Obviously the flat regions all of have areas of slight up and down in them. 

The overall picture gets worse with every day's new data at the moment. I'm willing the North West to stay flat until Christmas but not that hopeful.

Post edited at 19:55
 Si dH 11 Dec 2020
In reply to wintertree:

> I think so.  There is a correspondingly lagged rise in hospital admissions, and the fall in deaths is running out of steam as we'd expect if it was heading towards a more lagged rise.  The ONS did not release a daily infection count in today's weekly update.  ZOE is showing a fall but then again it's just ZOE and is increasingly falling from my good books.  The MRC nowcast [1] out this evening has overall infections rising and is forecasting rising deaths.

> The total number of patients in hospital on the government dashboard is rising - and there isn't much headroom left.

The trends over time in the MRC model don't reflect the trends in cases data seen through the lockdown period. Do you know if they have any explanation for that?

 Si dH 11 Dec 2020
In reply to Si dH:

> The trends over time in the MRC model don't reflect the trends in cases data seen through the lockdown period. Do you know if they have any explanation for that?

I just read what they say on the website about their method and data sources. It sounds like an interesting method but I can only assume their frequency of anti body testing on a regional basis is too low for them to pick up trends with time in a meaningful way, or that their modelling method is messing too much with the data.
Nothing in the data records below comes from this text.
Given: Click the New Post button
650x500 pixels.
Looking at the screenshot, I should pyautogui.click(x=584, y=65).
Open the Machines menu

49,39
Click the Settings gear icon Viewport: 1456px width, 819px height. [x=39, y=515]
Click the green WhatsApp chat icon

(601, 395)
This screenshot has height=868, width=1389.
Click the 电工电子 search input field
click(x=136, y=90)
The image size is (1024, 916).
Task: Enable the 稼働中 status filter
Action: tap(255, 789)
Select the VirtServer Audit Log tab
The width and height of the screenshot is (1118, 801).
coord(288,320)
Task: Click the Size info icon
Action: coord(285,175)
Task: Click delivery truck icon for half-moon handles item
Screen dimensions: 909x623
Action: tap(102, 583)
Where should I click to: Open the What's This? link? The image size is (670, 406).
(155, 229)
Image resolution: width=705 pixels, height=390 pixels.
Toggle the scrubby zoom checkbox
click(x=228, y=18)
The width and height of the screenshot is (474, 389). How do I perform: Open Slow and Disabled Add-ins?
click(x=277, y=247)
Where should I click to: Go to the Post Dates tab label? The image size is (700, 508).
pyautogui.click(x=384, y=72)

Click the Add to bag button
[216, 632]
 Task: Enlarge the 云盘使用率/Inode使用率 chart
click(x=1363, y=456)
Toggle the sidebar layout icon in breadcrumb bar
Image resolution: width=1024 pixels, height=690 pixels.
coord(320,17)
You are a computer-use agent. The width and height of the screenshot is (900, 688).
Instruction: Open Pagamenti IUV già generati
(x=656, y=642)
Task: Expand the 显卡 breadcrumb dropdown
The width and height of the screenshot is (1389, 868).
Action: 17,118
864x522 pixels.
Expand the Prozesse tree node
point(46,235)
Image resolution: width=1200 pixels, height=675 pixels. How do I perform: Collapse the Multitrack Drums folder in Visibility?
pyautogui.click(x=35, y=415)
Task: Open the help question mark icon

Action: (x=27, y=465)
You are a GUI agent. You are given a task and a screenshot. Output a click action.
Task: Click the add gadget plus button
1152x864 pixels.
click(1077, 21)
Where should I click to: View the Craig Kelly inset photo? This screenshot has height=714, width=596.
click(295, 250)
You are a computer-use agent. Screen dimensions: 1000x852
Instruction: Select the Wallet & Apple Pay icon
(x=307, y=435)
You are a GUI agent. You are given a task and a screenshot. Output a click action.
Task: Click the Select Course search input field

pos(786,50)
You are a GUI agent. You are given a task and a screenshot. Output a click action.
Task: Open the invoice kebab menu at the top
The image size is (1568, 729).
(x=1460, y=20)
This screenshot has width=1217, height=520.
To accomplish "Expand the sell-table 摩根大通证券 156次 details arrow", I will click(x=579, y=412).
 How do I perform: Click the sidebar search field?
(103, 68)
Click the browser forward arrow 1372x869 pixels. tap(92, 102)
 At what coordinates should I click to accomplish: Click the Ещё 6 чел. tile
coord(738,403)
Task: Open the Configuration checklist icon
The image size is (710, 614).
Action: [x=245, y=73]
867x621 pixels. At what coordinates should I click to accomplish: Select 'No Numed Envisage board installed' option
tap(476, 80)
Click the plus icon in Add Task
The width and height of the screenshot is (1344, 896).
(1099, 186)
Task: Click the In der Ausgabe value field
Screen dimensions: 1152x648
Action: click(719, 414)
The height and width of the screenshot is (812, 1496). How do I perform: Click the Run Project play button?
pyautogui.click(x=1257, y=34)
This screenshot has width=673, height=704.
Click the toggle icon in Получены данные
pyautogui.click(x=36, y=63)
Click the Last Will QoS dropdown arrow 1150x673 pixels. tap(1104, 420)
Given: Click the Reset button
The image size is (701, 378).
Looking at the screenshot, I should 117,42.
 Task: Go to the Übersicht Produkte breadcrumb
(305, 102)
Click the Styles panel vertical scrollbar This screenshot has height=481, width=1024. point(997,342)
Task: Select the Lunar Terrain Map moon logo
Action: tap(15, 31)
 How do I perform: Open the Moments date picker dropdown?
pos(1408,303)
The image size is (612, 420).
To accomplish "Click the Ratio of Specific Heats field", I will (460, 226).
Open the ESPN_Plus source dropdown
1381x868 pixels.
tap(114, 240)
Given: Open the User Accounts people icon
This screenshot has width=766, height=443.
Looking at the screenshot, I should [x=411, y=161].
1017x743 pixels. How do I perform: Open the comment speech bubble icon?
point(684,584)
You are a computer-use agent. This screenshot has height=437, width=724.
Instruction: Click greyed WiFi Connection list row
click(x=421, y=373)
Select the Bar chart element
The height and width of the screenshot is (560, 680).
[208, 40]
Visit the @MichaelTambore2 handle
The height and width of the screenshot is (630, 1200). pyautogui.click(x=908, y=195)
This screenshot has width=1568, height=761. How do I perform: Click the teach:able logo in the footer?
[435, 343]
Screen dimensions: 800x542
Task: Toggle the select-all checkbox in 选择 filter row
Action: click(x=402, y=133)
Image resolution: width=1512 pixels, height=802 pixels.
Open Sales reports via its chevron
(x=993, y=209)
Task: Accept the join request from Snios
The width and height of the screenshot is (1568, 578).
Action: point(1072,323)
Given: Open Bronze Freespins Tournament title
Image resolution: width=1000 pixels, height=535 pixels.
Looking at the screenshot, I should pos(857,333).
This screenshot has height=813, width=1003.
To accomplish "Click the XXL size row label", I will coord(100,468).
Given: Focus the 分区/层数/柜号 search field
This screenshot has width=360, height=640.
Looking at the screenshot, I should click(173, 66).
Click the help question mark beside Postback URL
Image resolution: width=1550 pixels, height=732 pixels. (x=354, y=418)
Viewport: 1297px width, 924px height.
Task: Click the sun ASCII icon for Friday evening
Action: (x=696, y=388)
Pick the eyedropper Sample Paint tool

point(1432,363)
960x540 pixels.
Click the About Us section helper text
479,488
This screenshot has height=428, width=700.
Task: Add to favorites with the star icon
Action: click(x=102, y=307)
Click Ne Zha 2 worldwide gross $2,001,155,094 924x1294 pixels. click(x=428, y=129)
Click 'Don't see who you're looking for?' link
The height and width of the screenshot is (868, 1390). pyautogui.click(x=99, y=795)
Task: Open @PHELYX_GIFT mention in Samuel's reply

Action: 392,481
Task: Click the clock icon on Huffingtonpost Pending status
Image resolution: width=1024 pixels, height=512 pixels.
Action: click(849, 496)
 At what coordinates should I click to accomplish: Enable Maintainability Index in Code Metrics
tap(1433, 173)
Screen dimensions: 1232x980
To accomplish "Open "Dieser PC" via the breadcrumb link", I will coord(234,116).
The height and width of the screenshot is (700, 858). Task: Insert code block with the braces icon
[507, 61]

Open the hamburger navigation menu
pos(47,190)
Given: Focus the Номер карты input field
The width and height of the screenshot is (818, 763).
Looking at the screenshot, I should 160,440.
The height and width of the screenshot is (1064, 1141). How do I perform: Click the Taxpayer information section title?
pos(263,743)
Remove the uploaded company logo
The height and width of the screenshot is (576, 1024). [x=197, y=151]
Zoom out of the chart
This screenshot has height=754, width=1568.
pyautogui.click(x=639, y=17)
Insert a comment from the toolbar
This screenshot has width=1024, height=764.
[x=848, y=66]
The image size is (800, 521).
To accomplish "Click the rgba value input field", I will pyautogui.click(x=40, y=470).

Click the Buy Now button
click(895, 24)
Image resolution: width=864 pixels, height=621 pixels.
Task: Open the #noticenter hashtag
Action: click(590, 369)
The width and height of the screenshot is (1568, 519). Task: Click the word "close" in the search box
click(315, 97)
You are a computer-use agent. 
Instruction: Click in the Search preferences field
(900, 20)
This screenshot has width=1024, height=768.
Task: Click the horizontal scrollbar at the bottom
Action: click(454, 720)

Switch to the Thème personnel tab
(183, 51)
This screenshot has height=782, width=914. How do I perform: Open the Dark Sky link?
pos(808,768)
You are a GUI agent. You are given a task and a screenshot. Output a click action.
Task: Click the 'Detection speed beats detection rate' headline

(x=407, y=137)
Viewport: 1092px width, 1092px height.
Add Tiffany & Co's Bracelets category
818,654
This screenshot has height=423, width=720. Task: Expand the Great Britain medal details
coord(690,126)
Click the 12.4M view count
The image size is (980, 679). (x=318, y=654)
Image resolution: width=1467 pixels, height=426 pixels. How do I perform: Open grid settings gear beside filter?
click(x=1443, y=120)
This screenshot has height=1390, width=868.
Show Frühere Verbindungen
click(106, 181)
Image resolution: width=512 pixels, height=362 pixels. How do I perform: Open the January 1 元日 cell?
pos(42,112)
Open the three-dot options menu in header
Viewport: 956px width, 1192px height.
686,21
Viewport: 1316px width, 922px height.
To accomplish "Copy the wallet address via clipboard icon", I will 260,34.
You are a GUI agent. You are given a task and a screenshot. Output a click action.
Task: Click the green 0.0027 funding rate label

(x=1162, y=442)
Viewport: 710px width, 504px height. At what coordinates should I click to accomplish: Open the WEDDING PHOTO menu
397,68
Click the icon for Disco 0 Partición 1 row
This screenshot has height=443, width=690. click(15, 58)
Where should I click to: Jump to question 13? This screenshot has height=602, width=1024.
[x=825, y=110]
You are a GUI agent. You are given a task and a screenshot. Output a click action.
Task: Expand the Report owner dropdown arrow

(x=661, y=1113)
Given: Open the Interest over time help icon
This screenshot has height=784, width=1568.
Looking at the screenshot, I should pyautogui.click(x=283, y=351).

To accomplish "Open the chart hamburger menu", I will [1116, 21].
The differences from the evidential testing data (way beyond any error you would assign - basic trends rather than magnitudes) are large enough that I can't really put any trust in the output, which is a shame as it sounds like an interesting way of doing things.

Post edited at 20:32
OP wintertree 11 Dec 2020
In reply to Si dH:

> The differences from the evidential testing data (way beyond any error you would assign - basic trends rather than magnitudes) are large enough that I can't really put any trust in the output, which is a shame as it sounds like an interesting way of doing things.

Yes; it's an oddball fusion of different data sources.  I think it's more accurate for the past than for the present, as then deaths data feed in to it.  Likewise the antibody testing will tune for the time-varying fraction of infections detected as cases, but that only starts to work for more than a few weeks in to the past.  

 Misha 12 Dec 2020
In reply to mick taylor:

I think you’re a good month ahead with your mid Feb prediction. I suspect vaccine rollout will take a while for various reasons. We could really do with another sunny, warm spring though and not just for climbing!

In reply to Misha:

> Odds on another lockdown light for 3-4 weeks starting in early Jan? 50-50 I reckon.

No deal Brexit meets Covid lockdown.  That'll be great.  I really hope they've been thinking about how to feed and provide toilets for all the stuck lorry drivers they are forecasting without them getting into situations where Covid could spread.